A flatmate was training to be a teacher, but he hated it. Everyday he
came home and spent the entire evening complaining about his life. He
was only 23. When the day for his first school day came he spent the
entire evening reminiscing about his previous life in Sweden. Life? His
hadn't begun. He was depressed because he wanted to make music with
people and he was frustrated because that wasn't how he could live his
life there and then. I try to tell him he has time. Time is the one
thing he has, and talent. Together they are the most important things
in a person's life. And everyone has talent. In some shape or
form.
Living in shared accommodation is interesting. There are so many things
about it which are good. But equally there are things which are very
bad indeed. Being able to try things out on people is good. Living in a
creative household especially, you can bounce ideas around. Debates are
great as long as they aren't about household problems. Talking about
the state of politics or a bad day at work are healthy, but constant
arguments about the washing up and bills and the smell emanating from
the smallest room are not. It's when people do things for you without
you asking. When they know, because they live with you. They know the
little quirks. Your strange habits. So they'll go to the supermarket
and buy you a giant sized 10kilo bar of chocolate, or tidy the house
for you when they know you've had a particularly bad day. Even if you
haven't told them yet. Those are the bits that make shared houses fun.

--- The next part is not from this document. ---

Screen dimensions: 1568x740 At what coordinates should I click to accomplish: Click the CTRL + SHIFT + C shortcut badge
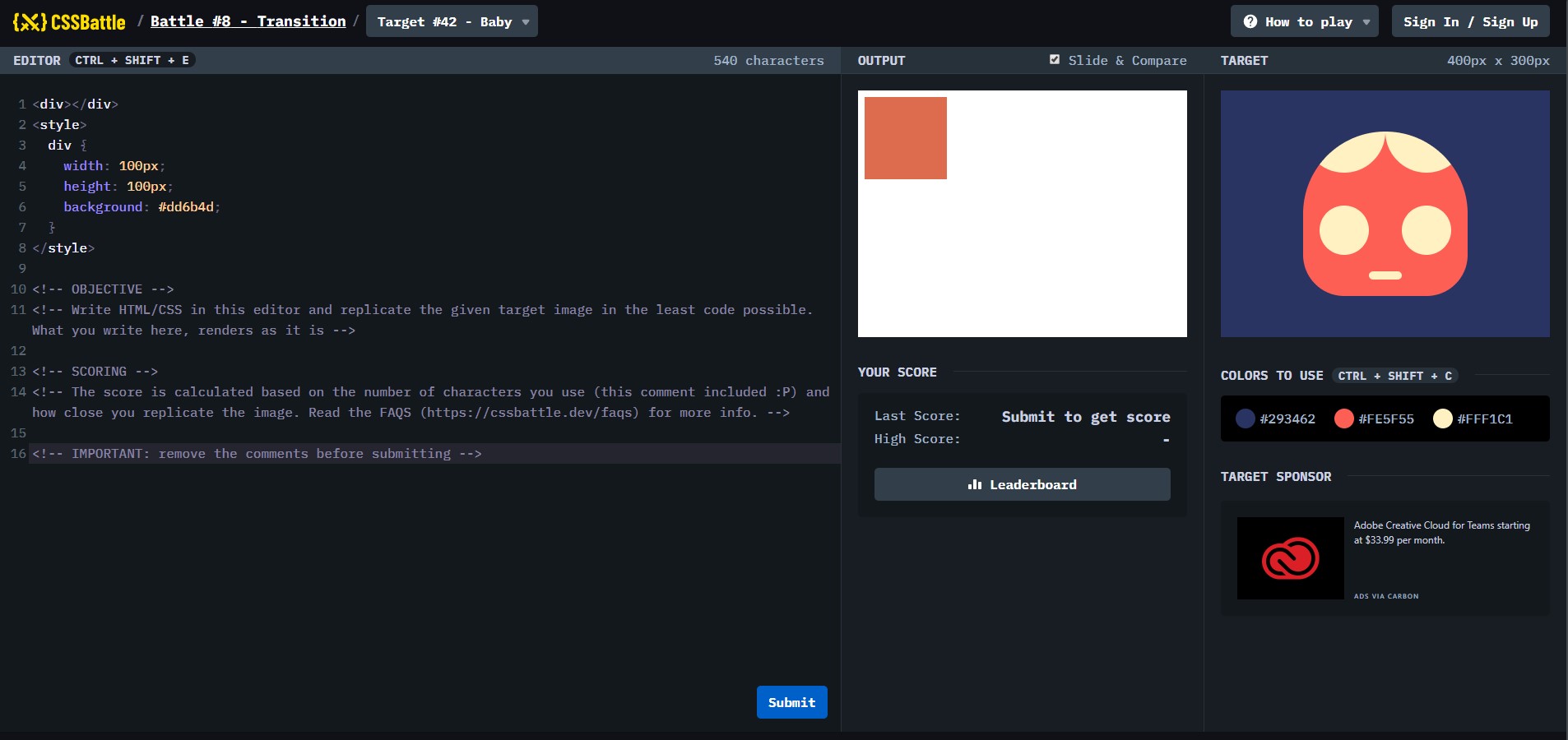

The 2 hour conversations about kid's programmes of our youth which go
on well into the night and mean you don't get that early night you
promised yourself. When you all manage to sit around the table together
for the first time in about a month, and someone cooks pasta and pesto,
and you open a bottle, or six of wine. Those are the good times.
I'm going to be a musician when I grow up.
Not yet but someday. Maybe I'll have lessons, maybe not. But I am going
to be a musician. I've decided.
The look on the kids faces when you sing to them, makes me want to
explode with joy every time. Some of them are just learning to speak,
trying to work out how sounds are made. It's as though they can't
understand where this sound is coming from. There incredulity and
amazement at the world makes me look at it with fresh eyes everyday.
And this is good because all the things I'm cynical about, which is
most things, fade away and I am amazed everyday by the simple things,
thoughts and deeds which make up my life. They lift me up and carry me
with them on their shoulders. Not the shoulders of giants, but the
shoulders of the little ones. If I'm going to play the trombone, I need
to practise more. This is a word which is alien to my vocabulary. I
also got away without working to play the music which I had to for my
previous life. I got by with a little bit of talent and a lot of luck.
However. This meant that when I came to my life now, I was of the
teenage mentality that thought I could still get away with it. This was
obviously not the case, and I had just started to get into routine of
practise and working hard at my playing when I graduated. Now I have
let it all go. I am a fool. I tell myself I am not good enough anyway.
that isn't the case. I could be if I tried. If for once in my life I
actually worked at something. I hate having these two personalities in
my head. I think they are referred to as id and ego. Well, id is always
right and my ego? I wish it didn't exist.